September saw the highest average rental costs ever recorded by Goodlord, according to the PropTech firm’s latest index.
With the previous record of £1,238 hit in July 2022, September’s prices took this to new heights. The average cost of rent for a property in England over the last month was £1,249. This is an increase of 1.8 per cent compared to last month, and means average rents are now 13.17 per cent higher year on year.
The majority of regions across England saw an increase in the cost of rent, but a significant surge was recorded in London.
Average costs for Londoners tipped over the £2,000 mark for the first time ever. The cost of renting a property in the capital now sits at £2,055 – a 6.7 per cent jump up from August’s averages.
The only regions to record a dip in costs were the North East where, following several months of higher than expected rental growth, September saw rental costs decrease by 6.7 per cent, taking average prices down to £890.
With demand staying strong across the country, voids remain low. However, no records were broken last month, with voids actually increasing slightly from 14 days in August to 15 days in September. By comparison, in September 2021, voids were 17 days.
London saw a drop in voids – down from 11 days to just nine. Whereas the South West saw a slower pace, with properties taking 17 days to change hands, up from 14 last month.

## Your goal
Reproduce the passage of the rental index article from "With demand staying" to "14 last month." word for word.

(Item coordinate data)
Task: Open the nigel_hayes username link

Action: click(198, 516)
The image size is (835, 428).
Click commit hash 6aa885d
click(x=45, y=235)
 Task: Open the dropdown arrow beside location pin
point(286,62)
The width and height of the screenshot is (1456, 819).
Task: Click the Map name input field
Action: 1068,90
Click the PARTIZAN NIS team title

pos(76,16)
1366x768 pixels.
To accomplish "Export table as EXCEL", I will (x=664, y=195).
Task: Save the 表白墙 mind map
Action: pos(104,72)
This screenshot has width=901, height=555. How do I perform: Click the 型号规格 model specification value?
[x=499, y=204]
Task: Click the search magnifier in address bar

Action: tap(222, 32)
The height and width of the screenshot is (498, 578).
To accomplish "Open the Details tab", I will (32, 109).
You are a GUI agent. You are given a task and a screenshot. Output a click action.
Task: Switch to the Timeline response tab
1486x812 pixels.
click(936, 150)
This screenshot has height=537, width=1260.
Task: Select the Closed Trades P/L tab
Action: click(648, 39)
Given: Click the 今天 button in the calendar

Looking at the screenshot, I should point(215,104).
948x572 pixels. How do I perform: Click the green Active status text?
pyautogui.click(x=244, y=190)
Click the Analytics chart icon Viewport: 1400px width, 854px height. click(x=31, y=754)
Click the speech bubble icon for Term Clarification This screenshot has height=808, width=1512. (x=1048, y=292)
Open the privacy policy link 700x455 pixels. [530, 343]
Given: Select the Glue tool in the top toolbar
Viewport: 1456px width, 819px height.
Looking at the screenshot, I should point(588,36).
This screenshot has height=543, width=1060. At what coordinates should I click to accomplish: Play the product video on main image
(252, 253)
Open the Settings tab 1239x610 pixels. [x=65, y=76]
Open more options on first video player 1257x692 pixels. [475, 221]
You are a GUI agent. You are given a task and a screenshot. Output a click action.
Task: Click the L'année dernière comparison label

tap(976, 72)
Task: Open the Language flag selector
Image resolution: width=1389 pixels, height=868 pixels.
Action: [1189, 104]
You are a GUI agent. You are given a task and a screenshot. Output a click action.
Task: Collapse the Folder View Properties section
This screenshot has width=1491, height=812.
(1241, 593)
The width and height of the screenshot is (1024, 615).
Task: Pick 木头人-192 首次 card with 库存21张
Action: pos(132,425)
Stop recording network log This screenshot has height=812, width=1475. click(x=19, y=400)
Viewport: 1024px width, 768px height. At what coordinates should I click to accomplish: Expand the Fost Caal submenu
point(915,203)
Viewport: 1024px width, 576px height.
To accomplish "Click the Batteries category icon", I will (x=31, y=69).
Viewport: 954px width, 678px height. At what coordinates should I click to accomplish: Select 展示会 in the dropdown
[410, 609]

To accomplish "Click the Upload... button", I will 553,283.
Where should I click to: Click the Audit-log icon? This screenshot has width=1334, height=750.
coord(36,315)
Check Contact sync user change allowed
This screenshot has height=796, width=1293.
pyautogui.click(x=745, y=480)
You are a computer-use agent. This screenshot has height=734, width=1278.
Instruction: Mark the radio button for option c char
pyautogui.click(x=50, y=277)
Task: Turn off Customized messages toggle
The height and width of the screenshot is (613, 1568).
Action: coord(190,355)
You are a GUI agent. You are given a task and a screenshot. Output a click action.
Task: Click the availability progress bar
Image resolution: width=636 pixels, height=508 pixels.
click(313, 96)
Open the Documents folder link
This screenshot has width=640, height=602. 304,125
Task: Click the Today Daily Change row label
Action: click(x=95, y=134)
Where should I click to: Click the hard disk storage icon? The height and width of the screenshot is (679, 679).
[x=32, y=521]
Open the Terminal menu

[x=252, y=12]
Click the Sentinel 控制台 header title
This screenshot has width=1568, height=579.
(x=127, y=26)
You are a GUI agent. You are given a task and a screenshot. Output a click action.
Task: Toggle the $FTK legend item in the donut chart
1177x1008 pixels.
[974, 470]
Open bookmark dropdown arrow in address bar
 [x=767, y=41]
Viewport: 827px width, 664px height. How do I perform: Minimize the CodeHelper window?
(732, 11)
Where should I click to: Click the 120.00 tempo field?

## Exercise output
With demand staying strong across the country, voids remain low. However, no records were broken last month, with voids actually increasing slightly from 14 days in August to 15 days in September. By comparison, in September 2021, voids were 17 days.
London saw a drop in voids – down from 11 days to just nine. Whereas the South West saw a slower pace, with properties taking 17 days to change hands, up from 14 last month.